The chime is broken, of course, but every hour on the hour it makes a dull thunking noise, where the hammer hits the spot of empty air where the bell used to be, and the base of the hammer arm slams into the receiver.
The first time it did it, we both jumped out of our skins.
The second time, we didn’t mind. Then we sat waiting for the next one, like slaves or kids waiting to be hit.
We never got to hear it. Instead, we heard yelling, people running about, someone in a high, scared voice shouting orders we couldn’t quite make out. We both recognised that kind of row. It’s what you usually get when someone like us has done something, and the proper authorities discover the body.
“Oh, for crying out loud,” she said. “Now what?”
I tried to think, but the noise got in the way. “Abort,” I said. “This is no bloody good.”
She thought for maybe three seconds, then said, “Agreed. Let’s get out of here.”
“No. We don’t know where anyone is or what’s going on. We sit tight until the yelling’s stopped, then we head for the cloister.”
“Right.”
It was a bad place for us to be in the circumstances, but I felt a wave of relief that made me feel light-headed. I’d been let off murdering a princess, if only for a few hours. That’s a good feeling.
The noise went on for a long time, and I started to worry.
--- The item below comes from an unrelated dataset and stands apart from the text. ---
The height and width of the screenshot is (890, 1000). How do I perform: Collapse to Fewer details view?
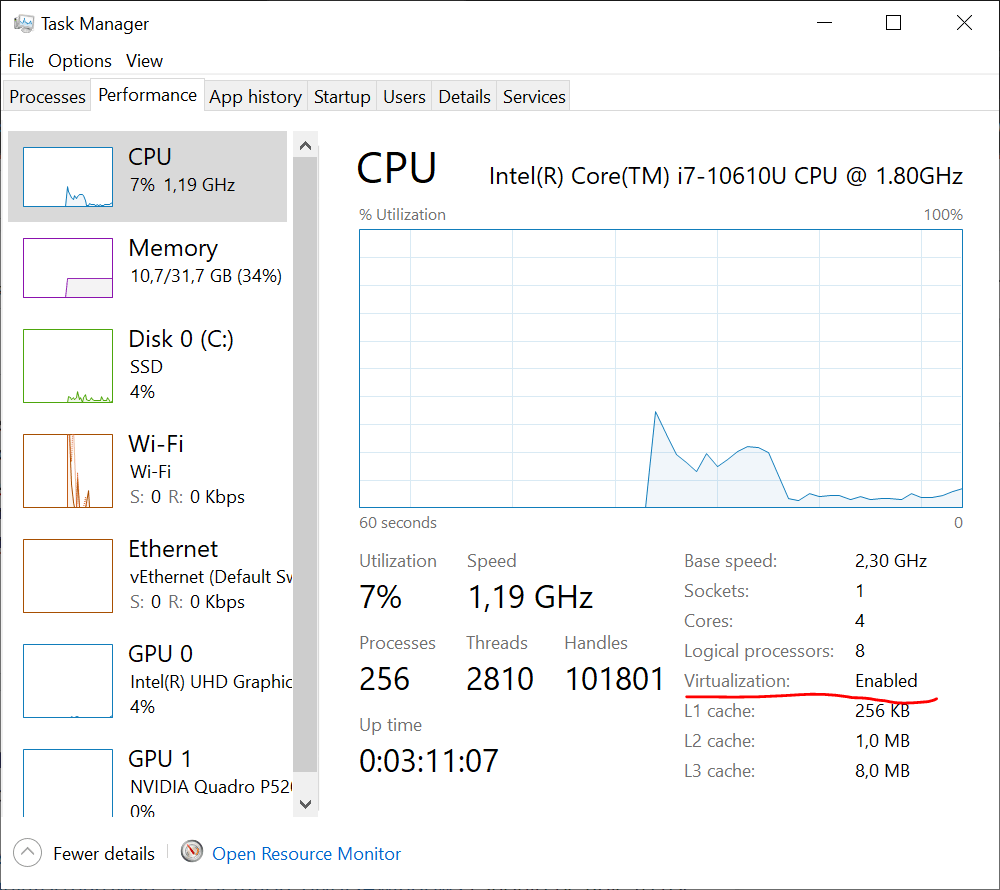point(84,853)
I really didn’t fancy the idea of soldiers making a thorough search of the basilica. “Changed my mind,” I said. “Let’s go.”
She swore at me quietly, and I carefully opened the cloister door.
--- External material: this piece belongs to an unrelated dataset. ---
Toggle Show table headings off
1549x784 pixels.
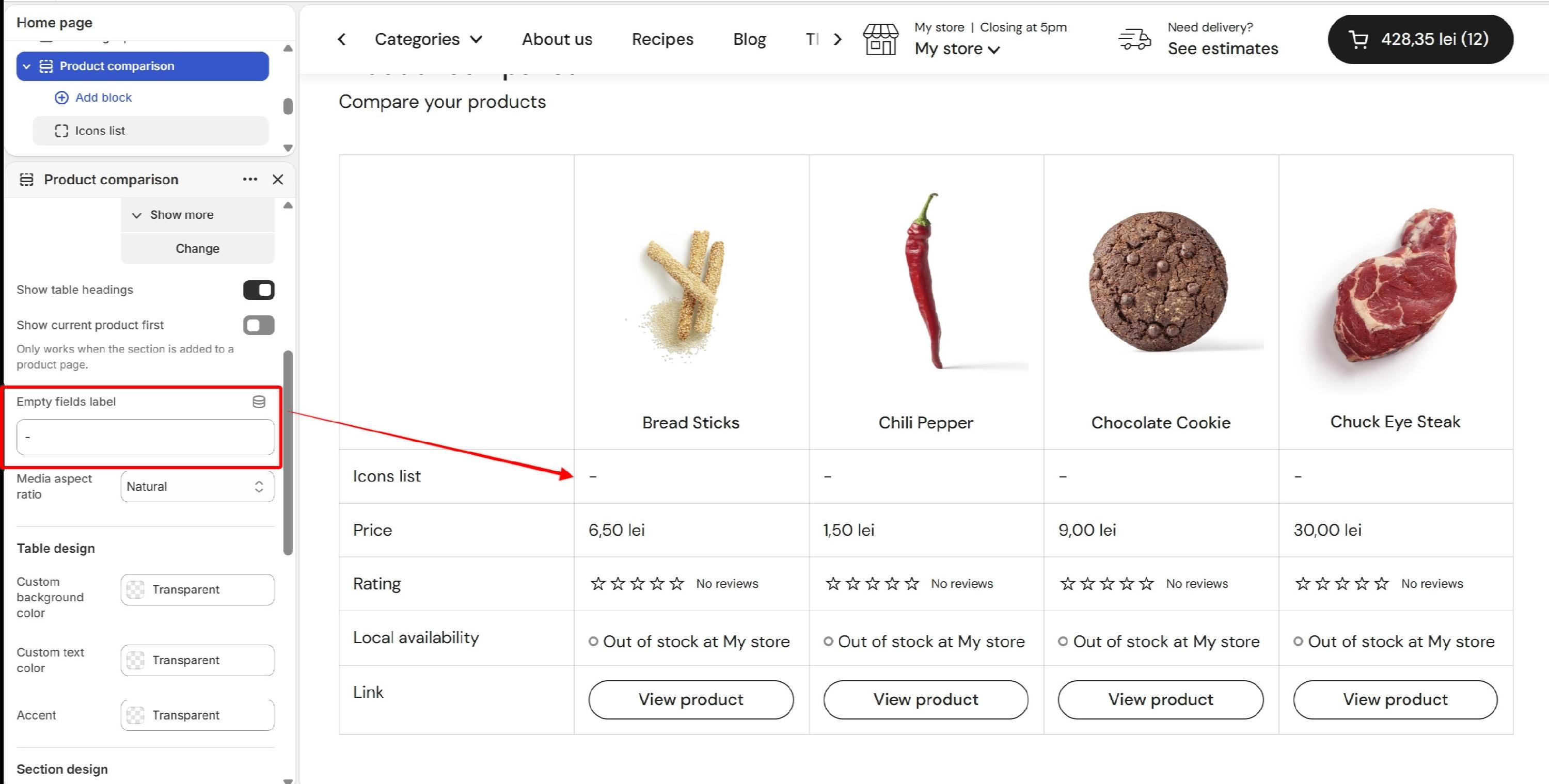(x=259, y=290)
It had one of those tongue-and-bar latches that make a noise like a cavalry battle if you drop them too quickly.
My hands were shaking, but I managed it.
Out into the air – it was too dark to see any difference, but there was a fresh draught coming up the cloister, which I felt on my face, and the stale-incense-and-musty-old-soft-furnishings smell was gone, so we were outside.
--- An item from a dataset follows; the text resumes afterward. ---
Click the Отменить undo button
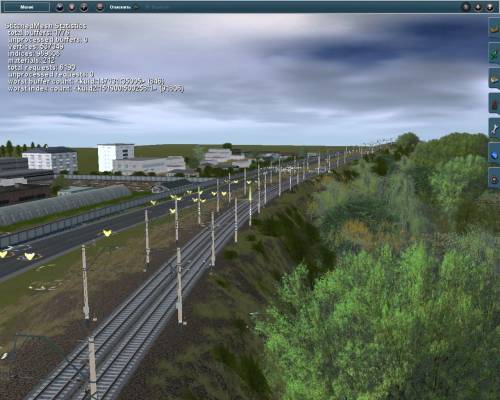The height and width of the screenshot is (400, 500). coord(120,7)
Then it was a simple matter of feeling for and locating the garden side of the cloister wall, and following that until we found our window.
Through that, and we were in pale moonlight.
That made me wince and her swear; it was light enough to show us up when we moved, if anyone was watching.
But the shouting and running about was further away than it had been when we were in the basilica; meaningless, of course, because there could be patrols anywhere, if they were looking for someone.
Under such circumstances, I tend to abdicate responsibility and follow where Svangerd leads. She makes some really bad decisions in such cases, but she can see in the dark much better than I can, so she knows when someone’s coming. She darted off like a cat; I followed her.